Taylor Mac in “A 24-Decade History of Popular Music” at St. Ann’s Warehouse. Credit Sara Krulwich/The New York Times
When the winners were informed several weeks ago, more than one wondered if it was a prank call. “I’m still in a bit of a haze,” Mr. Mac said. “It’s ridiculous. It’s wonderful. It’s embarrassing. It’s all of it.”
Some fellows described taking winding paths to their current occupation. Gabriel Victora, 40, a Brazilian-born immunologist at Rockefeller University who studies the mechanisms by which antibodies become more effective over time at countering pathogens, came to the United States at 17 to pursue a career as a concert pianist before pivoting to science.
Njideka Akunyili Crosby, 34, a Nigerian-born painter now living in Los Angeles whose work explores transnational identity, studied both biology and art as an undergraduate, and, as the daughter of scientists, had to grow into the idea of art as a potential career. “I think of my studio as a lab sometimes,” she said. “When I’m working out a new idea, I try to be as methodical as I can.”
Jason De Léon, 40, an anthropologist at the University of Michigan, trained as an archaeologist studying ancient sites in Mexico, before shifting focus to clandestine migration across the United States-Mexico border, which he studies using a combination of oral history, archaeological research and forensic science.
“I wear a lot of different hats in my work,” Mr. De Léon said. “Most of my career has been defined by making it up as I go along.”
Other fellows include Nikole Hannah-Jones, 41, a staff writer for The New York Times Magazine who writes about racial injustice in housing and education; Yuval Sharon, 37, a Los Angeles-based opera director who has staged works in a train station and a fleet of moving cars; and Trevor Paglen, 43, a conceptual artist and geographer whose work explores invisible aspects of military and corporate power.

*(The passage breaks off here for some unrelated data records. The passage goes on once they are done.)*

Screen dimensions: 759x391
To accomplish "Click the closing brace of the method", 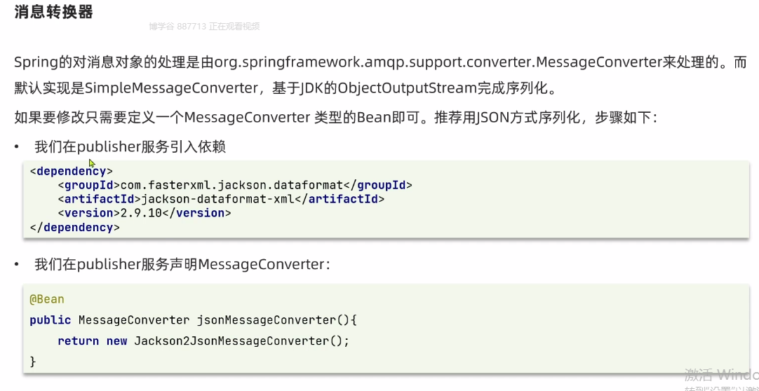I will point(33,361).

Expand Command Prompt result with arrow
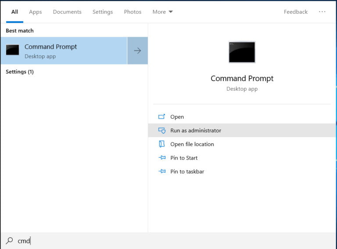(137, 51)
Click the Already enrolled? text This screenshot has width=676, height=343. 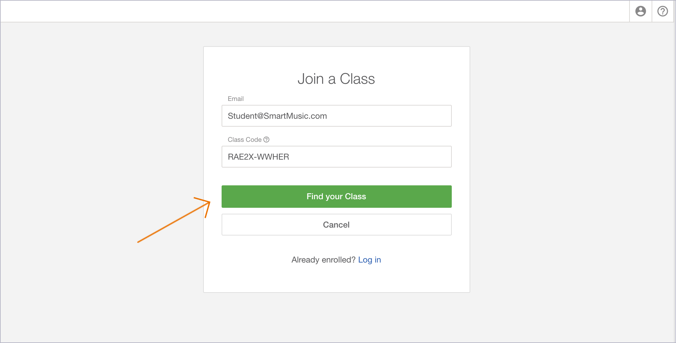tap(323, 260)
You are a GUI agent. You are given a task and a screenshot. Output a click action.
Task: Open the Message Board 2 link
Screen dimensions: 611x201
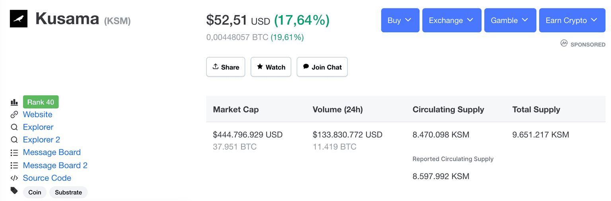point(55,165)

The novelist and professor Viet Thanh Nguyen at his home in Los Angeles. Credit Oriana Koren for The New York Times
While only individuals are eligible for fellowships, some winners spoke of the intensely collaborative nature of their work and of the ways they might use the money and prestige to benefit collaborators, including nonprofessionals.
“I have worked with such amazing people from outside academia,” said Betsy Levy Paluck, 39, a psychologist at Princeton who has studied the ways social norms and social networks influence behavior in settings like American high schools or post-conflict Rwanda. “Some of my best ideas are really theirs.”

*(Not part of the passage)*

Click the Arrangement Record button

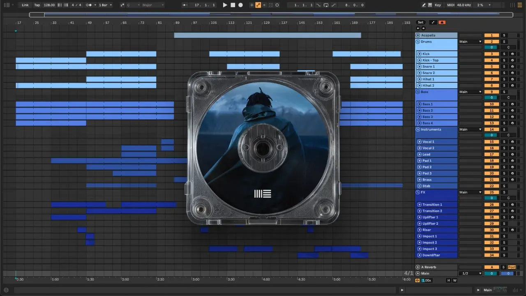[240, 5]
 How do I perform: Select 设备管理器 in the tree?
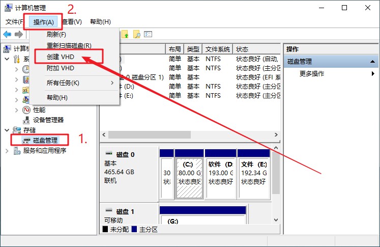pos(48,120)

Greg Asbed, 54, a founder of the Coalition of Immokalee Workers, which seeks to improve conditions in the Florida tomato industry, said the fellowship money would be used to sustain and expand the group’s Fair Food Program, which enlists the purchasing power of large corporations to compel growers to improve working conditions. (Mr. Asbed added that he hoped publicity from his award would help persuade Wendy’s, the only one of the five largest fast-food companies not to join its agreement with tomato growers, to reconsider.)
Mr. Nguyen, who won the 2016 Pulitzer Prize for his novel “The Sympathizer,” said he wanted to use some of the money to hire an editor to oversee the blog he created for the Diasporic Vietnamese Artists Network, as recognition to the broader tradition that made his own success possible.
“I think back to the first Asian-American writers,” he said. “They were really lonely people back then. They deserve this fellowship, too.”
Mr. Nguyen, a professor of English and American studies and ethnicity at the University of Southern California who has toggled between fiction and scholarship, added that the honor came with something paradoxical: a new opportunity to fail.
“I’ve always been someone who didn’t understand why we had these boundaries between disciplines, but when you try something new it can be humiliating,” he said. “Hopefully that’s something the MacArthur will enable: to continue risking humiliation.”